*Cap'n Bry's gnutella search*

Pretend to search for: Server timeout

Problems downloading?

Links

The protocol

Screenshots

My clone

PHP source

Search stats

gnutella protocol

I've started work on a program which utilizes the gnutella protocol (as of version 0.48). Basically, you connect a SOCK_STREAM (tcp) socket to any other gnutella server, send a GNUTELLA CONNECT/0.4[lf][lf] and expect back a GNUTELLA OK[lf][lf]. At this point the server expects you to identify yourself. You send a type 0x00 message to whoever you just connected to, and the server responds with how many files it is sharing, and the total size of those files (in KB). You'll also get a response from everybody connected to the machine you connect to, and so on, until the TTL expires on the message.

At this point, the server will start bombarding you with information about other servers (which fills the host catcher, and gnutellanet stats). You'll also get search requests. You're supposed to decrement the TTL and pass it on to any other servers you're connected to (if TTL > 0) If you have no matching files you can simply discard the packet, otherwise you should build a query response to that message and send it back from where it came.
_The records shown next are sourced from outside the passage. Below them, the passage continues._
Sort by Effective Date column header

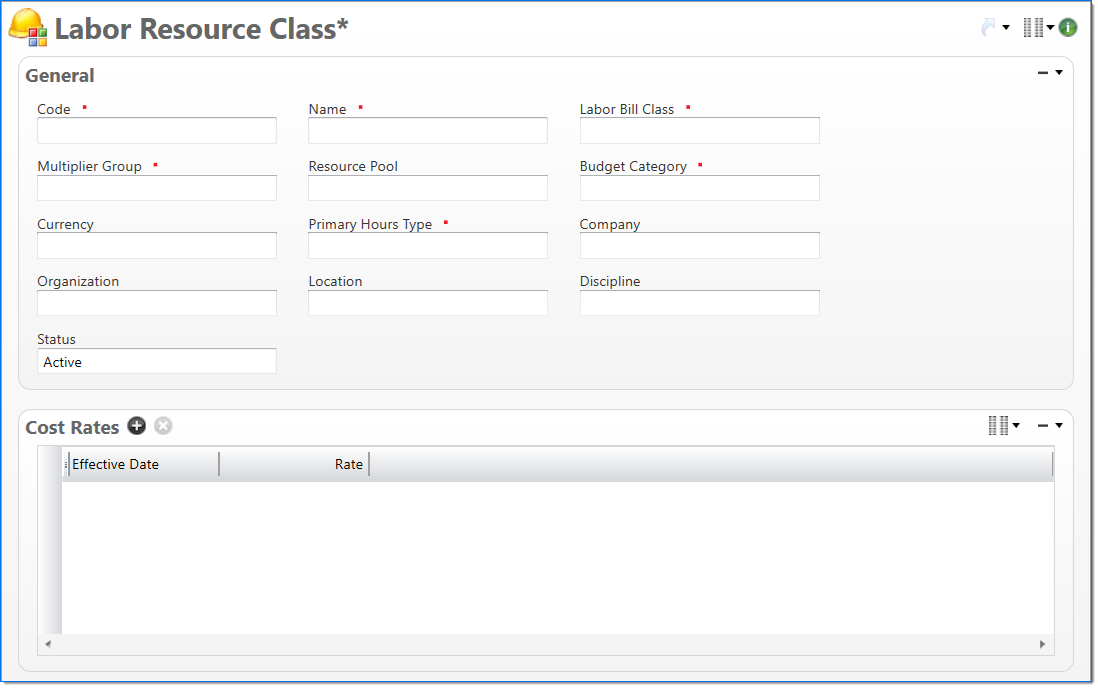pos(142,464)
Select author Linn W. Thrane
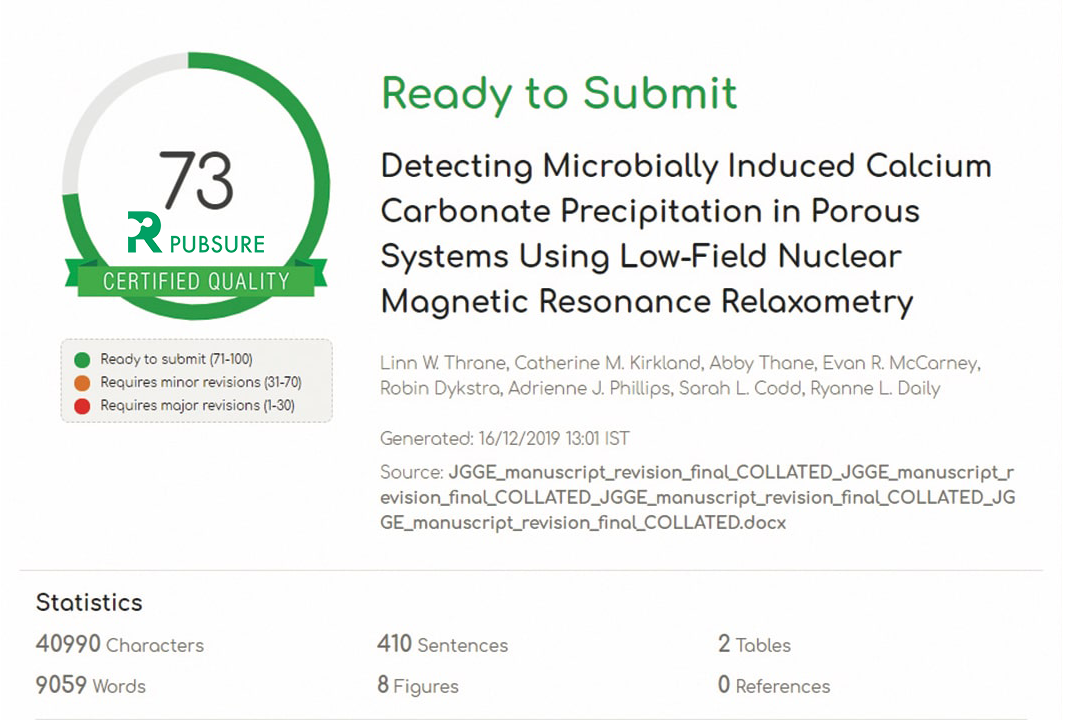The width and height of the screenshot is (1065, 720). pos(443,363)
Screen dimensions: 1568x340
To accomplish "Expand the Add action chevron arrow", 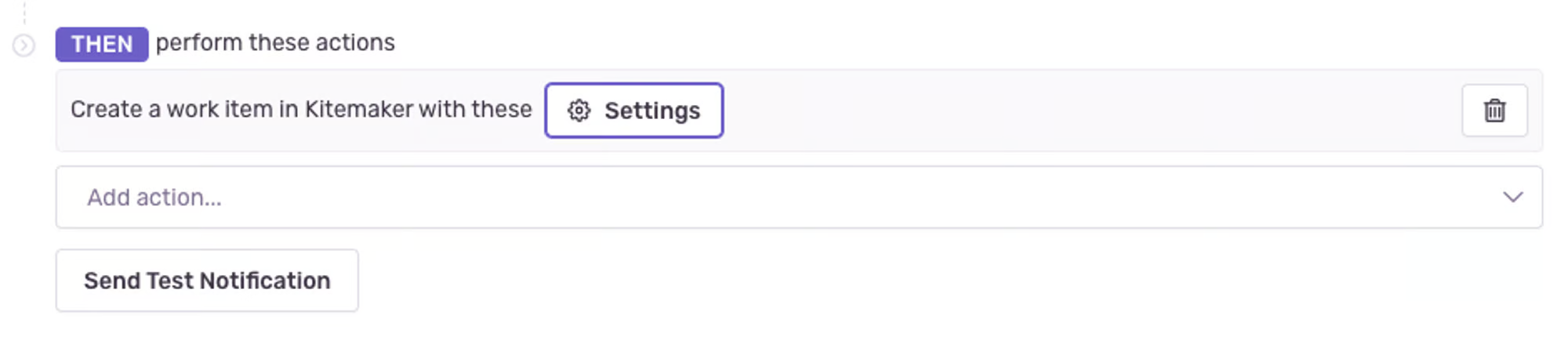I will tap(1512, 197).
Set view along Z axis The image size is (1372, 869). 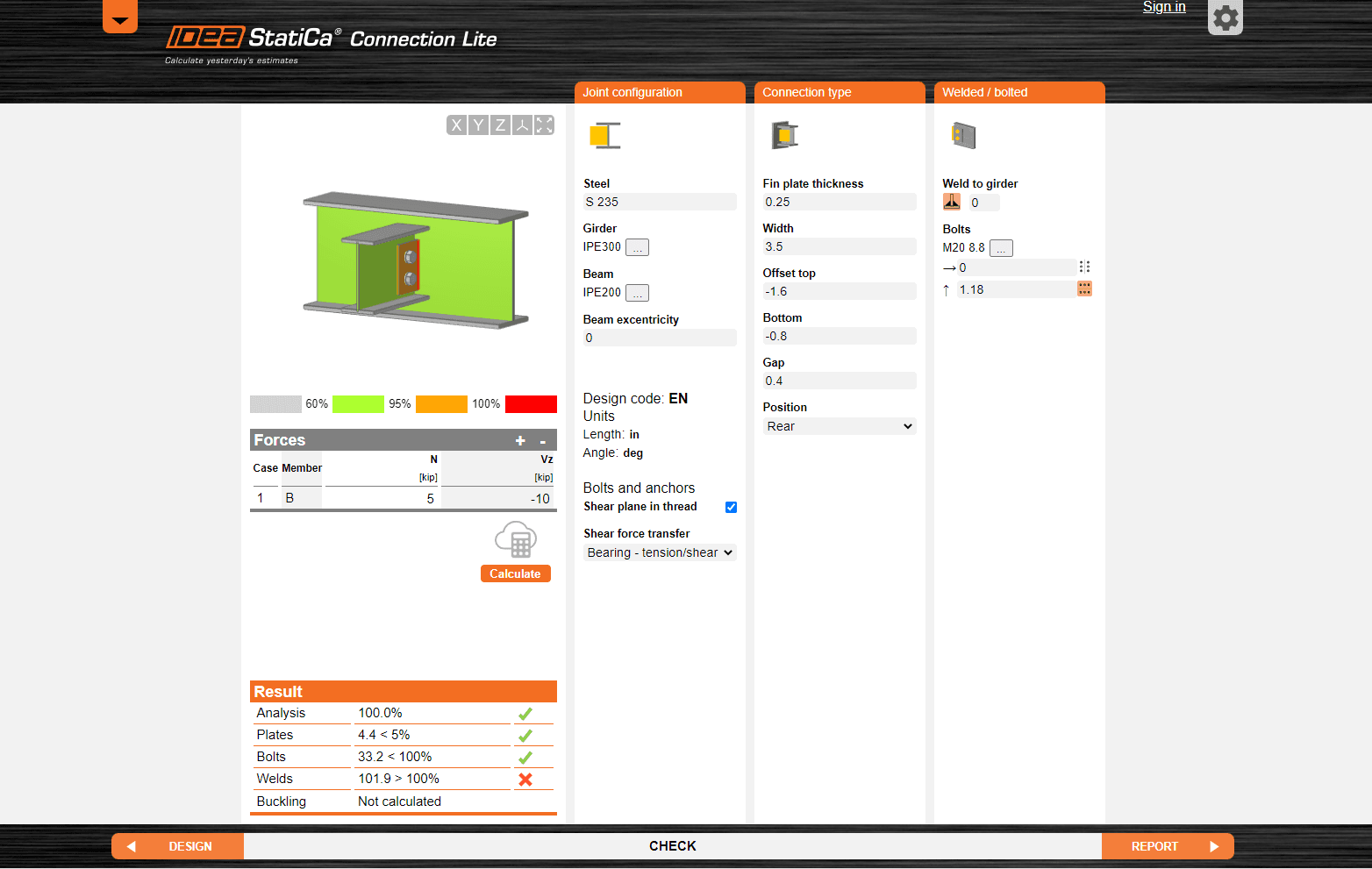(500, 125)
The header is fixed for all message and ends with the size of the data area which follows. The header contains a Microsoft GUID (Globally Unique Identifier for you nonWinblows people) which is the message identifer. My crystal ball reports that "the GUIDs only have to be unique on the client", which means that you can really put anything here, as long as you keep track of it (a client won't respond to you if it sees the same message id again). If you're responding to a message, be sure you haven't seen the message id (from that host) before, copy their message ID into your response and send it on it's way. That message ID is followed by a function ID (one byte), which looks to be a bitmask. The function ID indicates what type to do with the packet (search request, search response, server info, etc). The next field is a byte TTL. Every packet you recieve you should dec (or -- for the C guys) the TTL and pass the packet on if the TTL is still > 0 (i.e. if (--hdr.TTL) { [pass on] }, god I love C). You should also inc the hop count. Seems redundant? Well, some people have smaller TTLs, and you have the right to drop any message you want to based on its hop count. The header finishes up by telling us how large the function-dependant data that follows is.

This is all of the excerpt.